BariCode ha alleato più centri scientifici cittadini. L’importanza di fare squadra si vede anche in “PuntoSud”, l’iniziativa sul “Mezzogiorno reale e immaginato” che venerdì e sabato Uniba lancia con Editori Laterza e Svimez in rete con 27 atenei italiani.
«“Fare squadra” è una terminologia superata. Penso piuttosto che occorra intrecciare fili perché da questi fili può nascere un disegno, una visione dell’arazzo che vogliamo creare. Ho colto al volo l’occasione di riflettere sul Sud perché oggi è marginalizzato quando invece è centrale per lo sviluppo del Paese».
Una riflessione sul Sud mentre Baricode ne propone una su Bari che deve iniziare a pensarsi come “città scientifica” visti tutti i suoi enti di ricerca, i tantissimi ricercatori, tutti i suoi prodotti di scienza consegnati alle aziende.

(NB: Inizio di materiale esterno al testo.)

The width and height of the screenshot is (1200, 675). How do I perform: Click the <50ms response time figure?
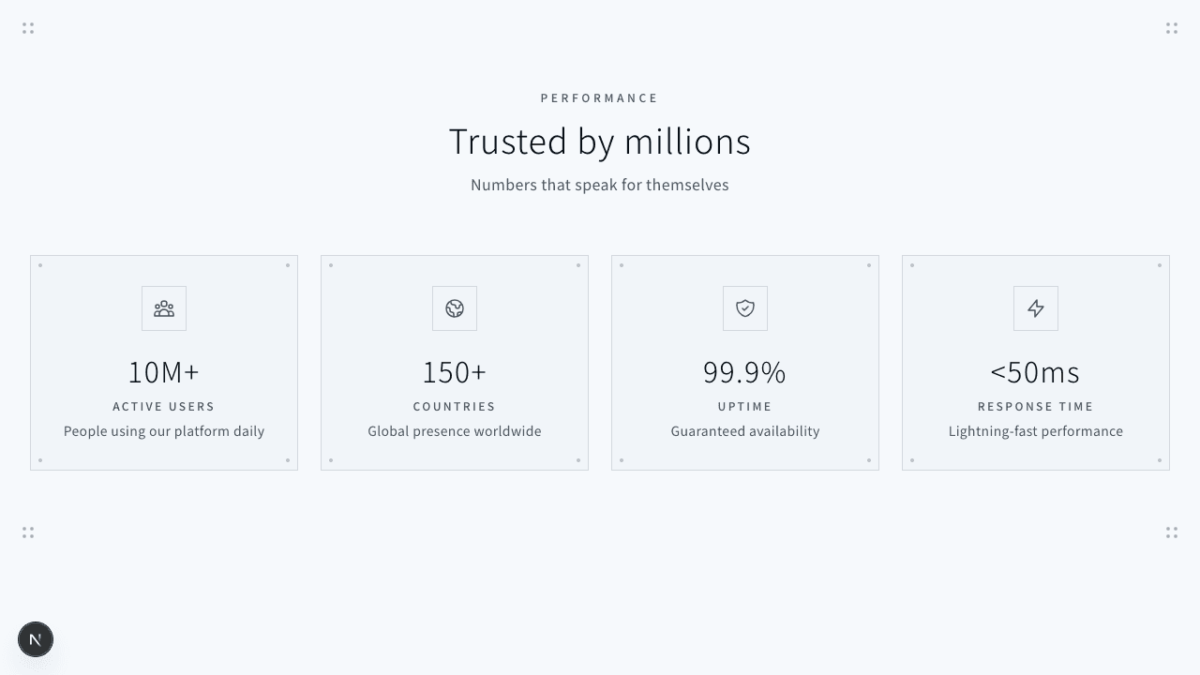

«Esatto. Al massimo si dice città universitaria e invece Bari è città scientifica dove scienza significa anche sviluppo urbano, analisi delle periferie, dei problemi collegati alla mobilità, alle rinnovabili ma anche allo stare bene insieme, sintesi di un percorso che prevede teatri da valorizzare, creatività da strutturare, una Biblioteca nazionale che è un patrimonio cittadino come le sue università. Bari è una città scientifica perché scienza viene da conoscenza: abbiamo bisogno di più conoscenza e stiamo lavorando con le aziende per trasferire tutta questa scienza che si elabora nei percorsi universitari e nei nostri laboratori, alle aziende e al territorio. Spero che questo Festival sia il punto di partenza per comprendere quanto la scienza sia determinante nel quotidiano di ciascuno di noi. Se usciamo dal supermercato con la busta di plastica biodegradabile quella busta è scienza nata nei laboratori e data alle aziende, pensando alla sostenibilità ambientale. La scienza è una delle alfabetizzazioni a cui dobbiamo giungere, anche perché l’utilizzo della tecnologia da parte di pochi crea oligarchie mentre noi puntiamo alla partecipazione dei molti, che è poi la democrazia».
Uniba ha iniziato a lavorare al Piano Strategico 2024-26. Immagino che avrà una forte impronta scientifica.
«Lo stiamo costruendo insieme ai nostri stakeholders con forti investimenti strutturali perché questa è una città dove la ricerca ha siti troppo vetusti che stiamo rinnovando con un notevole sforzo di bilancio. Mi piacerebbe condividere la mappatura che il Comune ha presentato con il Politecnico perché la logica del “questo è mio e questo è tuo” va in controtendenza con le politiche di sviluppo della scienza. Così come serve una contaminazione fra i saperi, così serve una discussione allargata sugli spazi cittadini destinati allo sviluppo di Bari. Il Piano Strategico si propone come una rete e una maglia fitta per costruire insieme un arazzo comune».
La transizione green e digitale passa da Bari. Oltre 30 progetti innovativi legati al Pnrr, al di là dell’ente che se ne occupa, dicono che la rigenerazione sarà scritta dai ricercatori baresi.
«Uniba ha le percentuali maggiori date le proporzioni di un Ateneo con 3mila strutturati. Ma il punto è che gli oltre 320 milioni bandi aggiudicati sono una vittoria non mia o tua, ma del territorio. Spero che l’elemento virtuoso dell’innovazione, senza dimenticare la blu economy, possa trasformare e rigenerare la città».